* QUOTED TEXT:
Investing $1.8 trillion in climate adaptation could yield $7.1 trillion
A new report argues that we stand to gain a lot economically by investing in 5 key areas.
- The Global Commission on Adaptation, an organization led by Ban Ki-Moon, Bill Gates, and Kristalina Georgieva, breaks down the costs and benefits of investing in five key areas for climate adaptation.
- Whereas climate mitigation focuses on reducing future greenhouse gas emissions, climate adaptation focuses on how to deal with the changing world that climate change will bring.
- Both mitigation and adaptation projects are commonly criticized as being too expensive, but the new report underscores the quantitative benefits that could be realized.
The conversation around climate change has mostly focused on how we can best cut emissions, often referred to as climate mitigation. Significant sums have been invested by governments and private organizations into climate mitigation, which is — emphatically — a good thing. However, mitigation is just one side of the coin. Climate change experts also emphasize the need to invest in adaptive strategies that will help us deal with the world that our current emissions are already in the process of forming.
A recently published report by the Global Commission on Adaptation, an international organization led by UN Secretary General Ban Ki-Moon, Bill Gates, and World Bank CEO Kristalina Georgieva, focuses on the need for and potential nature of climate change adaptation. The report doesn't pull any punches: It asserts that climate change will reduce agricultural yields by 30 percent, deprive 5 billion people of sufficient water, cause $1 trillion in damages to coastal urban areas, and push 100 million people below the poverty line by 2050 or sooner.
Importantly, the report isn't just a forecast of doom and gloom. If unprecedented action is taken by investing $1.8 trillion in climate adaptation between 2020 and 2030, the world could realize $7.1 trillion in total net benefits. Specifically, the report calls for investment into five key areas: early warning systems, climate-resilient infrastructure, mangrove protection, improved dryland agriculture, and water resources. These areas produce what the report calls a "triple dividend"; that is, they have value in terms of the losses they avoid and the economic and social/environmental benefits they provide.
5 key areas
The benefit-cost ratios and net benefits of investing in five key areas between 2020 and 2030. Not that the total does not add up due to rounding.
Global Commission on Adaptation.
Early warning systems, for instance, primarily derive value based off the damage they prevent. According to the report, just 24 hours of advanced warning for a severe storm or heat wave can cut the damage by 30 percent, and spending $800 million per year on such systems could avoid losses of up to $16 billion per year. For example, after cyclone Bhola killed 300,000 in Bangladesh, the country implemented a variety of early warning systems. Due in part to these systems, 2019's cyclone Fani killed just five individuals in Bangladesh.

* AVAILABLE DATA:
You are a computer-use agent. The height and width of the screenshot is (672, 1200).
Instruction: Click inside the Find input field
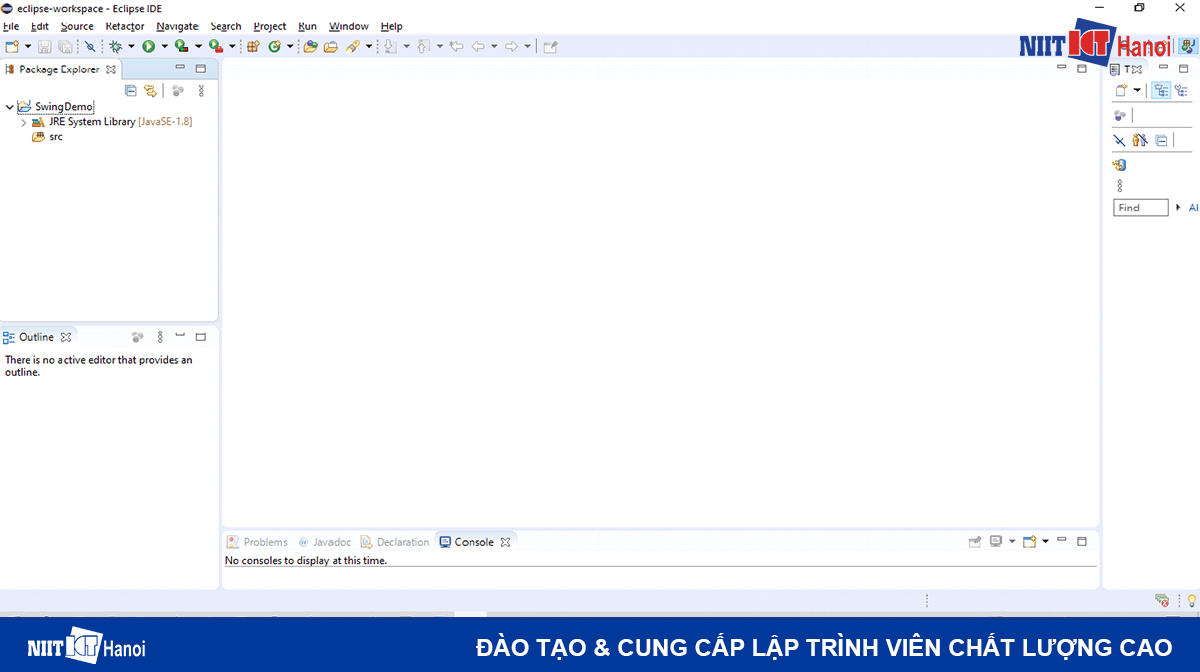point(1140,207)
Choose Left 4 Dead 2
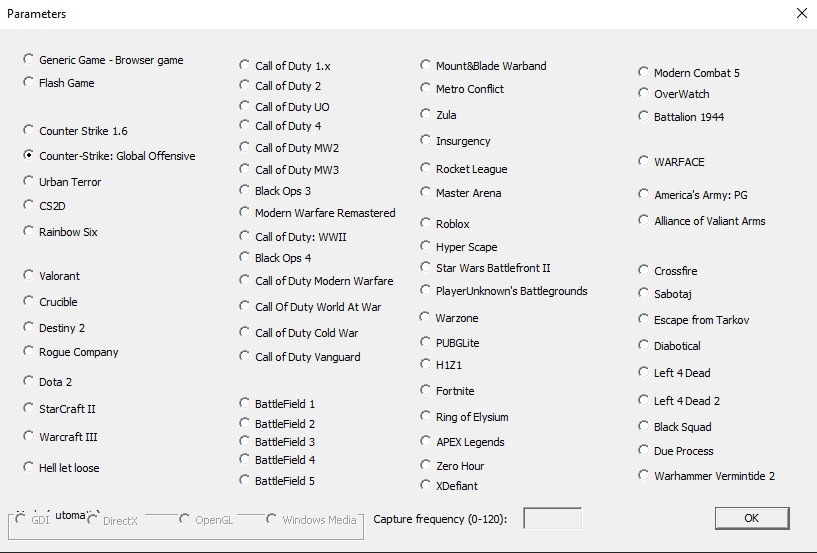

* REQUEST 1: Return the part of the climate adaptation article that starts at the words "- Whereas climate" and stops after "could be realized.", copied word for word.
* REQUEST 2: Carry the climate adaptation article further, picking up right after its last sentence.
The data has no connection to the climate adaptation article.

* RESULT 1:
- Whereas climate mitigation focuses on reducing future greenhouse gas emissions, climate adaptation focuses on how to deal with the changing world that climate change will bring.
- Both mitigation and adaptation projects are commonly criticized as being too expensive, but the new report underscores the quantitative benefits that could be realized.

* RESULT 2:
Investing in climate-resilient infrastructure would tack on an additional three percent cost to infrastructure projects but would yield benefits at a rate of four to one. This is particularly crucial to get started on straightaway, since infrastructure can't typically be constructed quickly.
It might seem surprising, but the report found that investing in mangrove protection would be a powerful tool for climate adaptation. Not only do mangrove forest protect coastal communities (a service worth about $80 billion), they also provide habitats for fish, forestry, and recreational benefits worth up to $50 billion.
Global food demand is projected to grow by 50 percent by 2050, so investing in dryland agriculture is something of a no-brainer, especially since the agricultural industry is itself a significant source of greenhouse gases. As climate change reduces the world's arable land, it will both increase the price of food and push so-called smallholder farms out of the agricultural industry, exacerbating global poverty. Smallholder farms produce roughly a third of the world's food as well, meaning that this group is a crucial part of the global food supply chain. The report mainly focuses on how to protect these small farmers, such as in research into drought-tolerant varieties of maize, wheat, and rice; greater technical capabilities; insurance programs; and more.
As the planet continues to warm, we'll also need to protect our water resources. The report warns that countries that do not make an investment in their water resources will be far less likely to survive and thrive in the future than those that do. Many solutions to protecting water resources also have the added benefit of preserving the environment; programs such as the Great Green Wall Initiative in Africa or Mexico's protection of wetlands help to regulate the water supply and serve as critical ecosystems and carbon sinks.
A common criticism of climate change mitigation and adaptation proposals is that they are too expensive. Consider, for instance, the many criticisms of the Green New Deal. Nobody expects that the wholesale transformation of huge swathes of the global economy will be a cheap endeavor. The question, however, is whether this costly investment will ultimately be worth it. Because this issue has become regrettably politicized, it is tempting to fall back on correspondingly liberal or conservative gut-based estimates of the possible return. This recent report offers a cooler-headed, quantitative view of exactly how much we stand to lose from inaction, and how much we stand to gain.
You can read the full report here.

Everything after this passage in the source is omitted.